Es sind Zahlen, die auf den ersten Blick nicht zusammenpassen wollen. Allein in Sachsen sind tausende Lehrstellen unbesetzt, bundesweit sind es mehr 30.000. Gleichzeitig gibt es immer mehr junge Erwachsene, die gar keinen Berufsabschluss haben. Lediglich 38 Prozent der Männer und Frauen zwischen 25 und 34 Jahren konnte im vergangenen Jahr einen solchen Abschluss vorweisen, ergibt die Auswertung der aktuellen OECD-Bildungsstudie. Noch 2015 waren es reichlich 50 Prozent. Welche beruflichen Pläne haben junge Leute heute? 
Mit dieser Frage muss sich die Politik heute mit Blick auf den Fachkräftemangel umso dringlicher beschäftigen.

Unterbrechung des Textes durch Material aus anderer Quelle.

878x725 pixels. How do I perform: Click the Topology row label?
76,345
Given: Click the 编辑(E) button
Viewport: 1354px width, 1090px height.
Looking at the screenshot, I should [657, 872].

Was die Ziele der eigentlichen Berufseinsteiger angeht, verzeichnen die Statistiker zwei Entwicklungen. Zum einen ziehen viele junge Leute noch immer ein Studium einer Berufsausbildung vor. Dieser Trend hat sich zwar zuletzt etwas verlangsamt, ist aber immer noch spürbar. Wollten 2015 noch 30 Prozent der befragten Altersgruppe einen akademischen Abschluss erreichen, stieg der Wert im vergangenen Jahr um reichlich sieben Prozentpunkte an. Gleichzeitig gibt es immer mehr Jugendliche, die aller Möglichkeiten zum Trotz gar keine Vorstellung von einer beruflichen Laufbahn haben. Vor allem sie haben – und sind – ein Problem. Denn ohne Abschluss stehen die Chancen auf einen guten und ordentlich bezahlten Job schlecht. 

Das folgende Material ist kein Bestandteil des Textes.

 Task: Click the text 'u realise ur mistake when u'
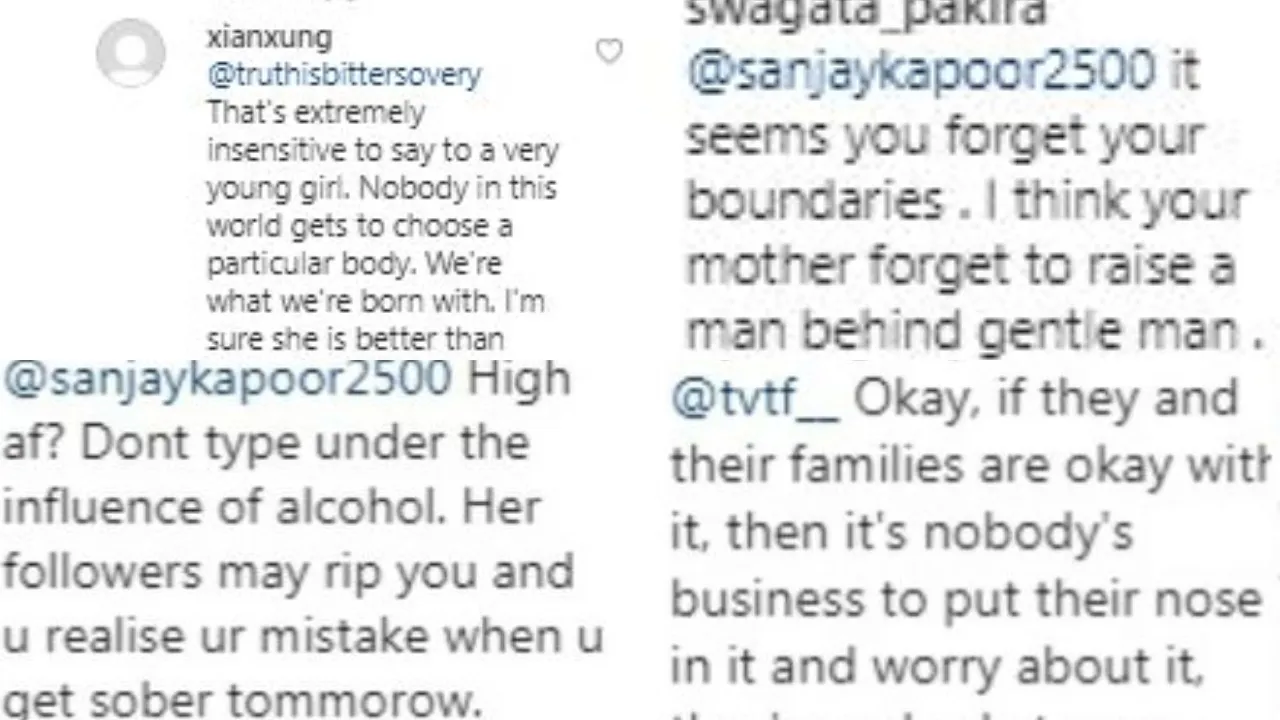point(303,636)
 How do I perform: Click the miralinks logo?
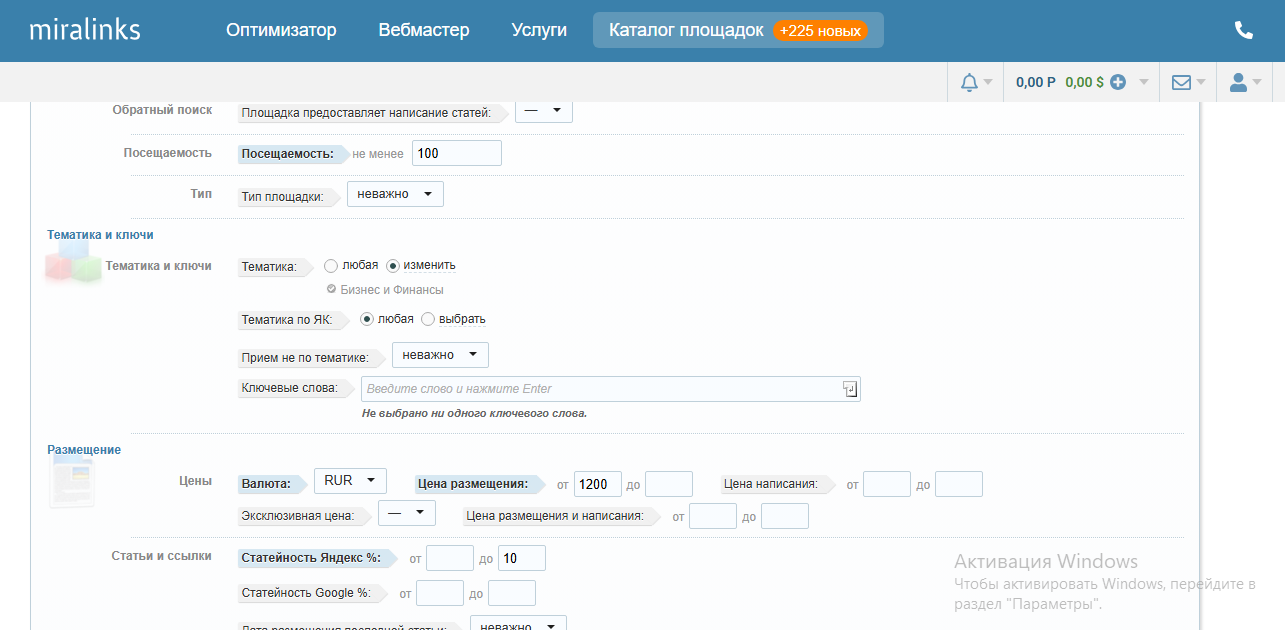[85, 30]
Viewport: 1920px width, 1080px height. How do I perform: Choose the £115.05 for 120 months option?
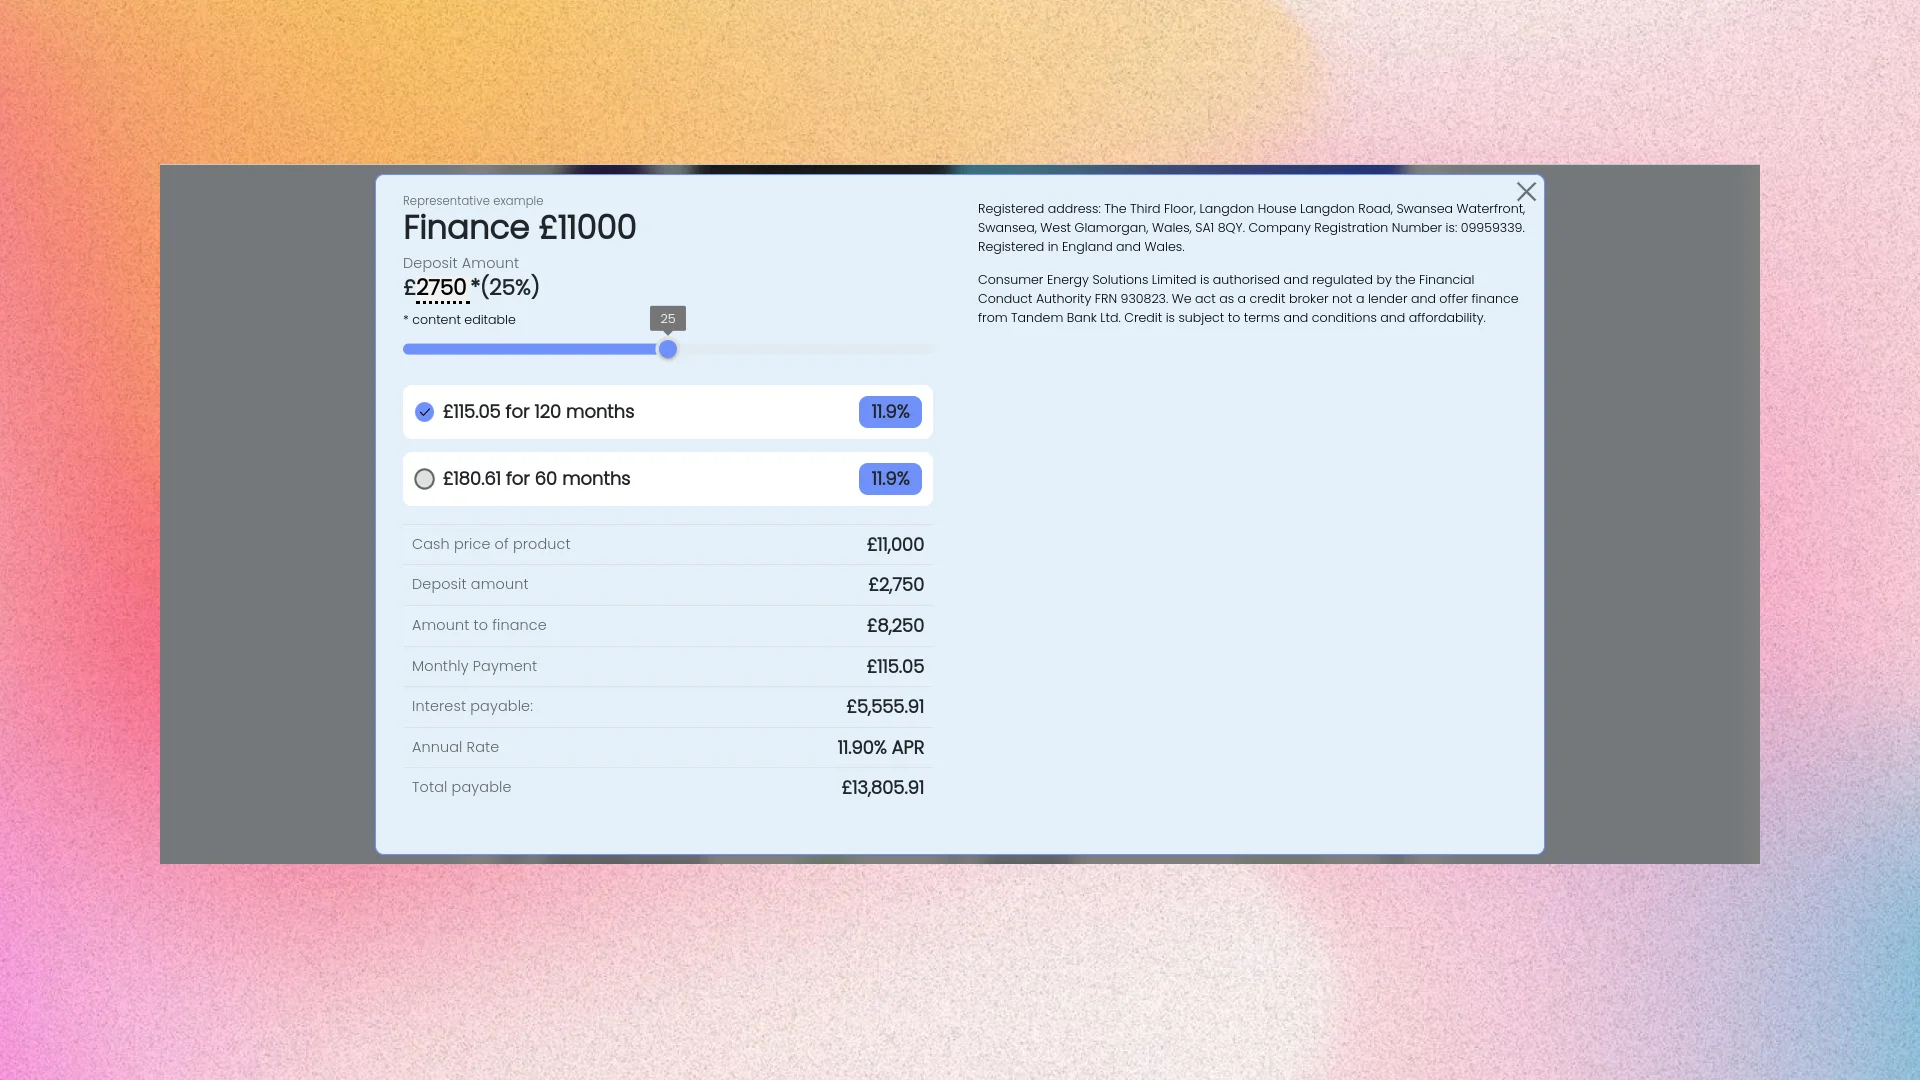click(x=538, y=412)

Dagegen ergab die OECD-Studie auch, dass 94 Prozent der Menschen mit Berufsausbildung innerhalb von zwei Jahren einen festen Arbeitsplatz finden. Das ist der höchste Wert aller 38 Länder im OECD-Vergleich. Das Problem: Offenbar erreicht das hiesige Bildungssystem heute weniger Menschen als noch vor einigen Jahren. Der Nachwuchs fühlt sich abgehängt, bevor er überhaupt durchgestartet ist. In der Auswertung der OECD-Studie wird in diesem Zusammenhang kritisch auf den Umstand hingewiesen, dass Deutschland weniger Geld in die Bildung investiert als viele vergleichbare Staaten.

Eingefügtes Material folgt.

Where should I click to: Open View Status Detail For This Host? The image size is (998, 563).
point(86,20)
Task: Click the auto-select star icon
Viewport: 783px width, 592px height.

Ein Problem, das sich aufgrund des Föderalismusprinzips, regional unterschiedlich stark bemerkbar macht. So schneiden sächsische Jugendliche im bundesweiten Leistungsvergleich nach wie vor gut ab. Der IQB-Bildungstrend 2022, der im Auftrag der Kultusministerkonferenz vom Institut zur Qualitätsentwicklung im Bildungswesen erstellt wird, attestierte den Neuntklässlern zwischen Neiße und Pleiße jetzt sogar einen der besten Plätze im Ländervergleich. Doch auch diese Untersuchung bestätigte, dass das Leistungsniveau sinkt, in Sachsen aber weniger stark als in anderen Regionen. Wo schon Kinder dem Unterricht nicht mehr folgen können, wo Stundenausfall nicht Ausnahme, sondern Regel ist, wo Nachwuchs auch bei den Lehrern fehlt – da haben Schulabgänger immer öfter keinen Plan für die eigene Zukunft. Und wenn grundlegende Kenntnisse und Fähigkeiten fehlen, nützen am Ende auch tausende freie Lehrstellen nicht viel. Schon jetzt beklagen viele Unternehmen, dass potenzielle Lehrlinge schnell das Handtuch werfen. Mehr als jeder vierte Azubi bricht seine Lehre vorzeitig ab. Laut dem Berufsbildungsbericht 2023, der auf Daten des Bundesinstituts für Berufsbildung (BIBB) beruht, betrug die Abbrecherquote zuletzt genau 26,7 Prozent. 
Die Entwicklung erzeugt reichlich Frust bei allen Beteiligten, bei Jugendlichen, die einen weiteren Misserfolg erleben, und bei Unternehmen, die einmal mehr vergeblich Nachwuchs gesucht haben. Das Problem, das zeigen die jüngsten Auswertungen zum Leistungsniveau, wird größer. Die im neuen Weiterbildungsgesetz verankerte Ausbildungsgarantie nützt wenig, wenn sich junge Leute erst gar nicht um eine Lehrstelle bewerben oder schon nach wenigen Wochen aufgeben. Der Bund will nun mit einem speziellen Förderprogramm für sogenannte Brennpunktschulen gegensteuern. Eine Milliarde Euro soll jedes Jahr investiert werden, um möglichst auch die Kinder und Jugendlichen zu erreichen, die dem Schulsystem hierzulande derzeit schon früh verloren gehen.